Q. And it was taken specifically for this reason?
A. Yes, sir.
Q. And was it done by lobotomy [sic]?
A. No, I drew the blood myself.
Q. And what kind of swab did you use to take it?
A. It’s sort of hard to remember. I do believe you have a question as to whether the isopropyl alcohol can change the content of the blood count. A study was done that says that it doesn’t. So if I drew a blood level and I used the alcohol, which is isopropyl, at that time, I can’t be for sure, but I believe I used the isopropyl at that time, pad to wipe off the spot for the blood.
Q. Is there another procedure or another wipe that you can use other than alcohol?
A. To my knowledge, during the three years that I was in the emergency room, we used the same thing. There is *728another thing you can use but we generally used the isopropyl alcohol pads.
The COURT: All right. I believe we better continue with the attorney.
Defendant contends the above questioning by the juror tended to impugn the validity of the particular test used and amounted to a cross-examination by the juror. Moreover, defendant argues, this “cross-examination” of a defense witness enabled the juror to become an advocate, rather than an impartial finder of fact. In examining defendant’s contention we must review the juror’s questioning in context. Prior to the above exchange, the witness was reading, in medical terms, notes she had taken while she was examining the prosecutrix. This medical terminology was difficult for the judge to understand, as evidenced by the record, and the questions by the juror were proper since the apparent purpose of the questioning was for clarification of the medical procedures used in this case. We note that Judge Battle stopped the questioning after the witness fully clarified the earlier answer regarding the procedures used. We find the trial judge exercised due care to see that the juror’s questioning was limited to clarification of the witness’ testimony and we find no error in his ruling.
 In his final assignment of error, defendant contends that his constitutional right of due process was violated when the trial judge permitted the prosecutor, in closing argument, to note the failure of defendant to call alibi witnesses. Defendant contends that this left the jury with the likely impression that the burden of proving his innocence was on defendant.

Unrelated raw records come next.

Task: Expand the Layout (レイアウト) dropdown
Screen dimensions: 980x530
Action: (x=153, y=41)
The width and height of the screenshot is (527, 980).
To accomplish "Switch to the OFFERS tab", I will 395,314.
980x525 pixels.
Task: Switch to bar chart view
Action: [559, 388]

In closing arguments a prosecutor may not comment on the failure of a defendant to testify at trial. State v. Thompson, 290 N.C. 431, 226 S.E. 2d 487 (1976). However, it is permissible for the prosecutor to bring to the jury’s attention “a defendant’s failure to produce exculpatory evidence or to contradict evidence presented by the State.” State v. Mason, 317 N.C. 283, 287, 345 S.E. 2d 195, 197 (1986). This Court has held that a prosecutor’s comment noting the failure of a defendant to produce any alibi witnesses does not constitute an impermissible comment on the defendant’s failure to testify. See, State v. Young, 317 N.C. 396, *729346 S.E. 2d 626 (1986); State v. Jordan, 305 N.C. 274, 287 S.E. 2d 827 (1982).
In the case sub judice, the prosecutor, in his closing argument, argued to the jury that, in its deliberations, it could consider not only evidence offered by the defendant but also evidence that was not offered by the defendant and should consider the fact that there were fifteen others present at the time of the alleged offense and defendant did not call any one of them as witnesses. The prosecutor further argued that defendant did not call them as witnesses because they probably would not back up his story about what had happened. After reviewing the prosecutor’s closing argument we fail to see any comment that intimates that the defendant had the burden of proving his innocence.

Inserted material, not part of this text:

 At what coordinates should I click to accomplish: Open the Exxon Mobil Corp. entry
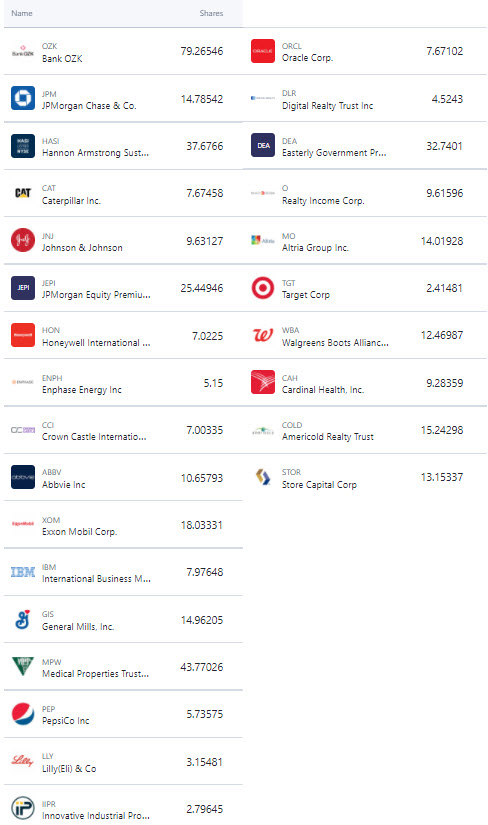[79, 531]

Admittedly, it is well-settled law that the burden of proof remains with the State regardless of whether a defendant presents any evidence, and it is well-settled law that a defendant need not testify, a fact which may not be commented on by the prosecutor. However, in the instant case defendant did testify at trial and the statements defendant takes exception to “amount merely to the prosecutor’s comment on the defendant’s failure to produce witnesses to corroborate the truth” of defendant’s testimony. State v. Young, 317 N.C. 396, 415, 346 S.E. 2d 626, 637. In this there is no error.
Defendant received a fair trial, free from prejudicial error.